Government troops abandoned their position late on Sunday at Rwindi, 80 miles north of Goma in Democratic Republic of Congo's North Kivu Province, after a battle with the rebels involving small arms and heavier weapons. UN peacekeeping troops at Rwindi stayed in their base during the fighting.

On Sunday, the rebels' leader, renegade General Laurent Nkunda, told a UN envoy seeking to end weeks of renewed fighting that he was committed to the talks and the cease-fire. He met with Olusegun Obasanjo, former Nigerian president, named special envoy by UN Secretary General Ban Ki Moon.

Obasanjo also met Congolese President Joseph Kabila and President Paul Kagame of Rwanda in an effort to stop the east Congo conflict from escalating into a repeat of a 1998-2003 Congo war, in which several million people died.

A UN peacekeeper at Rwindi who declined to be identified said Nkunda's National Congress for the Defence of the People forces had started advancing against government troops on Sunday, the day Nkunda met Obasanjo.

"By morning [on Monday], the CNDP was here," he said.

The road into Rwindi was littered with army boots and blankets.

At the town, a ranger post for the Virunga National Park, rebel fighters manned checkpoints abandoned by the army.

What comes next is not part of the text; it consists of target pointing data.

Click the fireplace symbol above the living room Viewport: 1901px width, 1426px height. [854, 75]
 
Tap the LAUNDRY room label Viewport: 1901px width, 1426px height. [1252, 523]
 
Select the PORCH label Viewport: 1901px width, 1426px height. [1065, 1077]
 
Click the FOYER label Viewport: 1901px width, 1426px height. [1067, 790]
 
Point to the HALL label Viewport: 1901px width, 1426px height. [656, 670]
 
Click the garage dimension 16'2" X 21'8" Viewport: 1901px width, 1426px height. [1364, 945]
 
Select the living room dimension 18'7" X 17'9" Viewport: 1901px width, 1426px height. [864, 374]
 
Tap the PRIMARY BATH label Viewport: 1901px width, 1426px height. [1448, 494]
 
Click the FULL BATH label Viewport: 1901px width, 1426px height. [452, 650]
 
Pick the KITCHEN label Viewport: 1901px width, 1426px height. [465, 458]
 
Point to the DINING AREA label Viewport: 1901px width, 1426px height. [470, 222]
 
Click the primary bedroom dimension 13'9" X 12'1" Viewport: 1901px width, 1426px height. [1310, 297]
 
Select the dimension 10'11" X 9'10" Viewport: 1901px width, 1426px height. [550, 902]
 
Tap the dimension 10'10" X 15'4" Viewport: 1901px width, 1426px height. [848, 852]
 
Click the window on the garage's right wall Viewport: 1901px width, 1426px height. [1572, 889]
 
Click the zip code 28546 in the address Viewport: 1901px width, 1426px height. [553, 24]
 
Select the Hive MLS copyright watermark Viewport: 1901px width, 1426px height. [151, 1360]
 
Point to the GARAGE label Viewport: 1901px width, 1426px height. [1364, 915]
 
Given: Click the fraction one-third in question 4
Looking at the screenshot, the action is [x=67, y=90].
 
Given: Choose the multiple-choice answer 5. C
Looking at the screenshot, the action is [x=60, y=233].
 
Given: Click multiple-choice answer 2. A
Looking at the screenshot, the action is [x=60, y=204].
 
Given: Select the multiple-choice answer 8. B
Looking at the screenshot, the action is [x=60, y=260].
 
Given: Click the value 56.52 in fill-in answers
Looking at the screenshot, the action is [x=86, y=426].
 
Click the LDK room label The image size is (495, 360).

To the north, sporadic gunshots rang out that peacekeepers said were probably fired by hungry soldiers poaching animals.

Local residents said they wanted the conflict to stop.

"There were more than 100 bombs that fell last night. What kind of cease-fire is that?" said Clement Augustin Kasabuni, 33.

A UN official said the retreating government soldiers had destroyed equipment left behind in Rwindi including ammunition and a rocket launcher.

The rebels have been collecting large amounts of military hardware abandoned by the weak and chaotic Congolese army.